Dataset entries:
§ §
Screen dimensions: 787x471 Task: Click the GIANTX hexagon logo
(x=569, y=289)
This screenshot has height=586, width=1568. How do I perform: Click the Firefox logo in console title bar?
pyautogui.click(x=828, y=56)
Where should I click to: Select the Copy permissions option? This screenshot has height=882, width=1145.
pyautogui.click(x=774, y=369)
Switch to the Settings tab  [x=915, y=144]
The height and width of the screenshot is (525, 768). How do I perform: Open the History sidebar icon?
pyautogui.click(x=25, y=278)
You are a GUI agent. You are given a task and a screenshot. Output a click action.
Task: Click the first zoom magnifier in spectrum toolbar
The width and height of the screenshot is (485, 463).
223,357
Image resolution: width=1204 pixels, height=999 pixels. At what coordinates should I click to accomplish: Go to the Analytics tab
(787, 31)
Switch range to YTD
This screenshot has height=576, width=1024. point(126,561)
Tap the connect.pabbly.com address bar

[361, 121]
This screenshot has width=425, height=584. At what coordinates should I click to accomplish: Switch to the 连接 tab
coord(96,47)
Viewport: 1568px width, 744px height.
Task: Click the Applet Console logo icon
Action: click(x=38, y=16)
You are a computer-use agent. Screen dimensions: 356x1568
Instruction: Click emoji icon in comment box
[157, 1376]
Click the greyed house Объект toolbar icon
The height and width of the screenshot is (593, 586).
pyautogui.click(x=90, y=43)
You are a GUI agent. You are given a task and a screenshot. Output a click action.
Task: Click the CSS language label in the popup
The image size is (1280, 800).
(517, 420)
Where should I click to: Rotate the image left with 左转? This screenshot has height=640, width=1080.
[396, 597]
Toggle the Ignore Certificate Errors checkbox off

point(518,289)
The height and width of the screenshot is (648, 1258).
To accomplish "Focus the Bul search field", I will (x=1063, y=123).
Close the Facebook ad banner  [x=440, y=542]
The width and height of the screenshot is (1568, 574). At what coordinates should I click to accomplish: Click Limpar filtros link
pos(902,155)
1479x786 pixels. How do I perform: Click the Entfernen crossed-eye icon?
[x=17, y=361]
§ §
* _What you have to do_
Return exactly the run of lines that opens with the one containing "The width and height of the screenshot is (485, 463)." and closes with the last line of the records above.

* _Response below_
The width and height of the screenshot is (485, 463).
223,357
Image resolution: width=1204 pixels, height=999 pixels. At what coordinates should I click to accomplish: Go to the Analytics tab
(787, 31)
Switch range to YTD
This screenshot has height=576, width=1024. point(126,561)
Tap the connect.pabbly.com address bar

[361, 121]
This screenshot has width=425, height=584. At what coordinates should I click to accomplish: Switch to the 连接 tab
coord(96,47)
Viewport: 1568px width, 744px height.
Task: Click the Applet Console logo icon
Action: click(x=38, y=16)
You are a computer-use agent. Screen dimensions: 356x1568
Instruction: Click emoji icon in comment box
[157, 1376]
Click the greyed house Объект toolbar icon
The height and width of the screenshot is (593, 586).
pyautogui.click(x=90, y=43)
You are a GUI agent. You are given a task and a screenshot. Output a click action.
Task: Click the CSS language label in the popup
The image size is (1280, 800).
(517, 420)
Where should I click to: Rotate the image left with 左转? This screenshot has height=640, width=1080.
[396, 597]
Toggle the Ignore Certificate Errors checkbox off

point(518,289)
The height and width of the screenshot is (648, 1258).
To accomplish "Focus the Bul search field", I will (x=1063, y=123).
Close the Facebook ad banner  [x=440, y=542]
The width and height of the screenshot is (1568, 574). At what coordinates should I click to accomplish: Click Limpar filtros link
pos(902,155)
1479x786 pixels. How do I perform: Click the Entfernen crossed-eye icon?
[x=17, y=361]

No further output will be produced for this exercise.